• _PROMPT_:
Transcribe the listing word for word.

• _AVAILABLE DATA_:
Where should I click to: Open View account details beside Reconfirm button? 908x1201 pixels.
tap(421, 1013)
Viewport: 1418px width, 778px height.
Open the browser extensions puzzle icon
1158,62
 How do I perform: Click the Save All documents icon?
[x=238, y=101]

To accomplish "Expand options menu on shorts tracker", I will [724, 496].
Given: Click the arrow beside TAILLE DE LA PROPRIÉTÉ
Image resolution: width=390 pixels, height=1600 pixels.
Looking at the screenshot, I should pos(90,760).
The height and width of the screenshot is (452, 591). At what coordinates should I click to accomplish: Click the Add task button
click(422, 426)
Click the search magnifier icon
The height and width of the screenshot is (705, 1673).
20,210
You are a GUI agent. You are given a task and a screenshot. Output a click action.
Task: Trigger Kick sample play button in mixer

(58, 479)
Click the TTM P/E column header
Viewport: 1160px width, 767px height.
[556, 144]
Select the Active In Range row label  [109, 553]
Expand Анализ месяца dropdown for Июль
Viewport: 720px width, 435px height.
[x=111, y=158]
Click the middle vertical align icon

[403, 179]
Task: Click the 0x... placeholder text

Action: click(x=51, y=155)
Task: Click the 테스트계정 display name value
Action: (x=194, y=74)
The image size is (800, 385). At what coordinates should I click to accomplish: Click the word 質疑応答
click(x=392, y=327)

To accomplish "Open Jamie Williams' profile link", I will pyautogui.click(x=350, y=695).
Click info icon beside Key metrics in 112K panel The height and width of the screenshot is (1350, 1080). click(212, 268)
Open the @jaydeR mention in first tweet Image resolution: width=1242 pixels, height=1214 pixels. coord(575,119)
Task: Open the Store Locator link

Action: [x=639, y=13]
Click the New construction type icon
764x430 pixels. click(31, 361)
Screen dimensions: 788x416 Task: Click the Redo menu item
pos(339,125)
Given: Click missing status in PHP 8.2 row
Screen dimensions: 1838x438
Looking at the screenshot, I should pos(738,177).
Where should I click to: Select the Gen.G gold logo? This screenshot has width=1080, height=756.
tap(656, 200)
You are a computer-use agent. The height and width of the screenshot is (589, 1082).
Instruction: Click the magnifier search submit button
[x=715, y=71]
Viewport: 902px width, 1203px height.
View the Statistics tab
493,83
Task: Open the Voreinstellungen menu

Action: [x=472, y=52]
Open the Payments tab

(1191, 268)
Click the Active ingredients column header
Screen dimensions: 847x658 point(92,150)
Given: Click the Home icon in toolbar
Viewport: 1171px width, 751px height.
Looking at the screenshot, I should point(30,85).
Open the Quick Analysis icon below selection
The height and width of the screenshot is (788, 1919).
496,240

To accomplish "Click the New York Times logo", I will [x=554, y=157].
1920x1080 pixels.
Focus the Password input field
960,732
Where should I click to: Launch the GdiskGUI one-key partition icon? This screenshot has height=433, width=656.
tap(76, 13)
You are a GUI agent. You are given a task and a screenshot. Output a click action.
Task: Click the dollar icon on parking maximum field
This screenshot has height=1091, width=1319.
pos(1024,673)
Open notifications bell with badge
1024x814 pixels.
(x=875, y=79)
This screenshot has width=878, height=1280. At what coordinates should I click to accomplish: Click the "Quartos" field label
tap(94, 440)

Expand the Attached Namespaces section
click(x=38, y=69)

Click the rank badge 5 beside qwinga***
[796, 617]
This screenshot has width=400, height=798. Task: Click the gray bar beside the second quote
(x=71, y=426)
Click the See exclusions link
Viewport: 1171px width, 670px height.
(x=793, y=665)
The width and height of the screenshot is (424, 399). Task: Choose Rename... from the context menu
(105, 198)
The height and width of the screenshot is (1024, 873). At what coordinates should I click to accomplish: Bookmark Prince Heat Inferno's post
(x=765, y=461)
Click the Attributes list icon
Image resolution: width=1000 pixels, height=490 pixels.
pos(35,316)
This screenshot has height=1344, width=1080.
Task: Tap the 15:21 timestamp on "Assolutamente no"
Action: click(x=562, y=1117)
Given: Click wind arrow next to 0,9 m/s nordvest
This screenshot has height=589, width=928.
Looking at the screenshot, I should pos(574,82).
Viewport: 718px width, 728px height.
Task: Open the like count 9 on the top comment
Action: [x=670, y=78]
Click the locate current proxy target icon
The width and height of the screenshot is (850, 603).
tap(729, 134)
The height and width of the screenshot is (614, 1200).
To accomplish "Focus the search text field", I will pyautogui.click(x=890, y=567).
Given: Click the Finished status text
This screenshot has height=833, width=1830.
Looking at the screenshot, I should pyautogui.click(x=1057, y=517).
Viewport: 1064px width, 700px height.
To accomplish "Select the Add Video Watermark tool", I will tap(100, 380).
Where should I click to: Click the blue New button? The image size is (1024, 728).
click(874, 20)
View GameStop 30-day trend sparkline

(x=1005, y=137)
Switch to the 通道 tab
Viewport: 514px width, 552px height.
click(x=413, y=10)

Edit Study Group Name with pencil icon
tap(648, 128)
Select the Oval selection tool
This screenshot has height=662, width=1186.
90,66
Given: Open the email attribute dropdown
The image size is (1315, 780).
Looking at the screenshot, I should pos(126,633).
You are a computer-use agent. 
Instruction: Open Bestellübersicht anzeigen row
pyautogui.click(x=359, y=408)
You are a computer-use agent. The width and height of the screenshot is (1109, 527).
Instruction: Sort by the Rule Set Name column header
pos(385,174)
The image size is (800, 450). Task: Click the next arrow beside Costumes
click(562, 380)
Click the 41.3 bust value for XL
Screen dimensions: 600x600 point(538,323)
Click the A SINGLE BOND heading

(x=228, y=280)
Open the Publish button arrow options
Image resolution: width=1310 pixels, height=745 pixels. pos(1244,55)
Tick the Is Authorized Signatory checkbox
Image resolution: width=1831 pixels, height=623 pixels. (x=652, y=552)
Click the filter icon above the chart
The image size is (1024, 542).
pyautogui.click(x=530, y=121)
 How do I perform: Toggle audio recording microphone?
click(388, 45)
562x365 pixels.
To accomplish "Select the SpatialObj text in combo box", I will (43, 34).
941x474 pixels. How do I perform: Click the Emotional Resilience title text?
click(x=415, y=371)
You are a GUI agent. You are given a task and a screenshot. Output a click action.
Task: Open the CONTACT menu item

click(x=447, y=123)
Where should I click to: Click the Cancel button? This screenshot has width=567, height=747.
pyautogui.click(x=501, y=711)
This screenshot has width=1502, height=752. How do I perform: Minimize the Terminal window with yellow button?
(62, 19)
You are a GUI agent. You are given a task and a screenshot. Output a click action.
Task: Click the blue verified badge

• _EXERCISE RESPONSE_:
Where should I click to: Open View account details beside Reconfirm button? 908x1201 pixels.
tap(421, 1013)
Viewport: 1418px width, 778px height.
Open the browser extensions puzzle icon
1158,62
 How do I perform: Click the Save All documents icon?
[x=238, y=101]

To accomplish "Expand options menu on shorts tracker", I will [724, 496].
Given: Click the arrow beside TAILLE DE LA PROPRIÉTÉ
Image resolution: width=390 pixels, height=1600 pixels.
Looking at the screenshot, I should pos(90,760).
The height and width of the screenshot is (452, 591). At what coordinates should I click to accomplish: Click the Add task button
click(422, 426)
Click the search magnifier icon
The height and width of the screenshot is (705, 1673).
20,210
You are a GUI agent. You are given a task and a screenshot. Output a click action.
Task: Trigger Kick sample play button in mixer

(58, 479)
Click the TTM P/E column header
Viewport: 1160px width, 767px height.
[556, 144]
Select the Active In Range row label  [109, 553]
Expand Анализ месяца dropdown for Июль
Viewport: 720px width, 435px height.
[x=111, y=158]
Click the middle vertical align icon

[403, 179]
Task: Click the 0x... placeholder text

Action: click(x=51, y=155)
Task: Click the 테스트계정 display name value
Action: (x=194, y=74)
The image size is (800, 385). At what coordinates should I click to accomplish: Click the word 質疑応答
click(x=392, y=327)

To accomplish "Open Jamie Williams' profile link", I will pyautogui.click(x=350, y=695).
Click info icon beside Key metrics in 112K panel The height and width of the screenshot is (1350, 1080). click(212, 268)
Open the @jaydeR mention in first tweet Image resolution: width=1242 pixels, height=1214 pixels. coord(575,119)
Task: Open the Store Locator link

Action: [x=639, y=13]
Click the New construction type icon
764x430 pixels. click(31, 361)
Screen dimensions: 788x416 Task: Click the Redo menu item
pos(339,125)
Given: Click missing status in PHP 8.2 row
Screen dimensions: 1838x438
Looking at the screenshot, I should pos(738,177).
Where should I click to: Select the Gen.G gold logo? This screenshot has width=1080, height=756.
tap(656, 200)
You are a computer-use agent. The height and width of the screenshot is (589, 1082).
Instruction: Click the magnifier search submit button
[x=715, y=71]
Viewport: 902px width, 1203px height.
View the Statistics tab
493,83
Task: Open the Voreinstellungen menu

Action: [x=472, y=52]
Open the Payments tab

(1191, 268)
Click the Active ingredients column header
Screen dimensions: 847x658 point(92,150)
Given: Click the Home icon in toolbar
Viewport: 1171px width, 751px height.
Looking at the screenshot, I should point(30,85).
Open the Quick Analysis icon below selection
The height and width of the screenshot is (788, 1919).
496,240

To accomplish "Click the New York Times logo", I will [x=554, y=157].
1920x1080 pixels.
Focus the Password input field
960,732
Where should I click to: Launch the GdiskGUI one-key partition icon? This screenshot has height=433, width=656.
tap(76, 13)
You are a GUI agent. You are given a task and a screenshot. Output a click action.
Task: Click the dollar icon on parking maximum field
This screenshot has height=1091, width=1319.
pos(1024,673)
Open notifications bell with badge
1024x814 pixels.
(x=875, y=79)
This screenshot has width=878, height=1280. At what coordinates should I click to accomplish: Click the "Quartos" field label
tap(94, 440)

Expand the Attached Namespaces section
click(x=38, y=69)

Click the rank badge 5 beside qwinga***
[796, 617]
This screenshot has width=400, height=798. Task: Click the gray bar beside the second quote
(x=71, y=426)
Click the See exclusions link
Viewport: 1171px width, 670px height.
(x=793, y=665)
The width and height of the screenshot is (424, 399). Task: Choose Rename... from the context menu
(105, 198)
The height and width of the screenshot is (1024, 873). At what coordinates should I click to accomplish: Bookmark Prince Heat Inferno's post
(x=765, y=461)
Click the Attributes list icon
Image resolution: width=1000 pixels, height=490 pixels.
pos(35,316)
This screenshot has height=1344, width=1080.
Task: Tap the 15:21 timestamp on "Assolutamente no"
Action: click(x=562, y=1117)
Given: Click wind arrow next to 0,9 m/s nordvest
This screenshot has height=589, width=928.
Looking at the screenshot, I should pos(574,82).
Viewport: 718px width, 728px height.
Task: Open the like count 9 on the top comment
Action: [x=670, y=78]
Click the locate current proxy target icon
The width and height of the screenshot is (850, 603).
tap(729, 134)
The height and width of the screenshot is (614, 1200).
To accomplish "Focus the search text field", I will pyautogui.click(x=890, y=567).
Given: Click the Finished status text
This screenshot has height=833, width=1830.
Looking at the screenshot, I should pyautogui.click(x=1057, y=517).
Viewport: 1064px width, 700px height.
To accomplish "Select the Add Video Watermark tool", I will tap(100, 380).
Where should I click to: Click the blue New button? The image size is (1024, 728).
click(874, 20)
View GameStop 30-day trend sparkline

(x=1005, y=137)
Switch to the 通道 tab
Viewport: 514px width, 552px height.
click(x=413, y=10)

Edit Study Group Name with pencil icon
tap(648, 128)
Select the Oval selection tool
This screenshot has height=662, width=1186.
90,66
Given: Open the email attribute dropdown
The image size is (1315, 780).
Looking at the screenshot, I should pos(126,633).
You are a computer-use agent. 
Instruction: Open Bestellübersicht anzeigen row
pyautogui.click(x=359, y=408)
You are a computer-use agent. The width and height of the screenshot is (1109, 527).
Instruction: Sort by the Rule Set Name column header
pos(385,174)
The image size is (800, 450). Task: Click the next arrow beside Costumes
click(562, 380)
Click the 41.3 bust value for XL
Screen dimensions: 600x600 point(538,323)
Click the A SINGLE BOND heading

(x=228, y=280)
Open the Publish button arrow options
Image resolution: width=1310 pixels, height=745 pixels. pos(1244,55)
Tick the Is Authorized Signatory checkbox
Image resolution: width=1831 pixels, height=623 pixels. (x=652, y=552)
Click the filter icon above the chart
The image size is (1024, 542).
pyautogui.click(x=530, y=121)
 How do I perform: Toggle audio recording microphone?
click(388, 45)
562x365 pixels.
To accomplish "Select the SpatialObj text in combo box", I will (43, 34).
941x474 pixels. How do I perform: Click the Emotional Resilience title text?
click(x=415, y=371)
You are a GUI agent. You are given a task and a screenshot. Output a click action.
Task: Open the CONTACT menu item

click(x=447, y=123)
Where should I click to: Click the Cancel button? This screenshot has width=567, height=747.
pyautogui.click(x=501, y=711)
This screenshot has width=1502, height=752. How do I perform: Minimize the Terminal window with yellow button?
(62, 19)
You are a GUI agent. You are given a task and a screenshot. Output a click action.
Task: Click the blue verified badge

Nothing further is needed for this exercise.